The 95% prediction interval of the Audience Score for an IMDB Rating of 5.6, a Critic’s Score of 23, and a genre of “Comedy” is between 29.76966 % and 68.56818 %. If we were to collect additional sample movie data sets, there is a 95% probability that our provided variables will generate a predicted value within the prediction interval.
Our prediction interval width is allowing for a high degree of accuracy, but it is not very precise because it spans almost 40 percentage points. If we are concerned with precision, we may want to select a narrower prediction interval or increase our sample size.
When looking at any ratings methodology, our desire is to see ratings that do not have inherent bias in so far that we don’t have too many critical or complimentary reviews. Our exploratory data analysis indicates that our given sample may actually have a complimentary bias. Therefore, we need to be careful with any inference or modeling applications.

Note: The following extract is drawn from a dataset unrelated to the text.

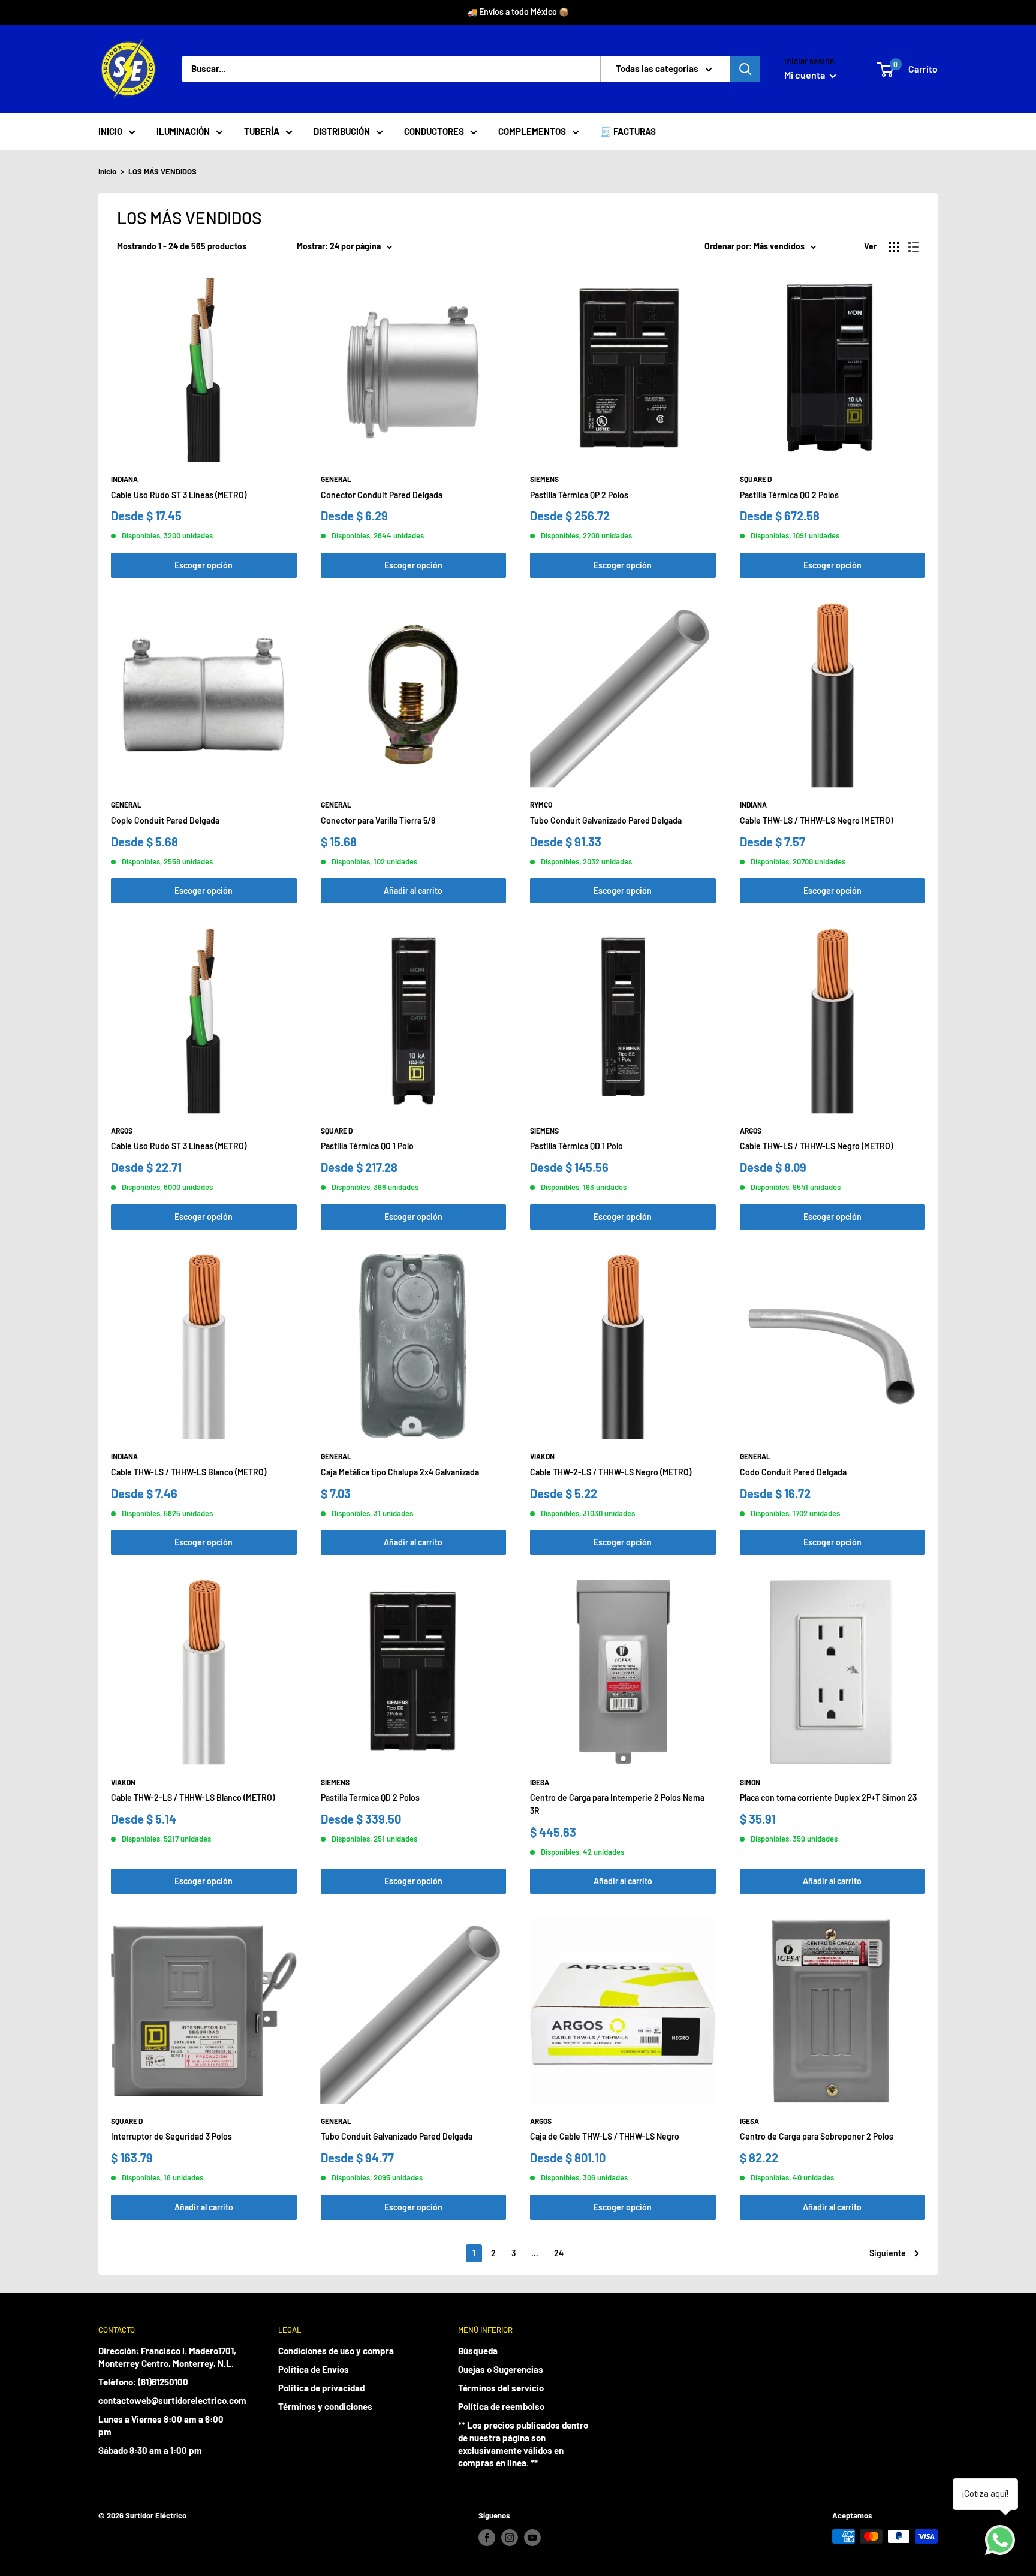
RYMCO (541, 804)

Despite a resulting simple model, additional mulitple regression techniques, such as backward selection, should also be entertained to check model convergence and help refine prediction. We would also want to investigate the sampling method and experiment with larger sample sizes to increase our prediction precision. It is assumed that the IMDB and Rotten Tomatoe APIs would not prohibit us from obtaining an adequately sized data set.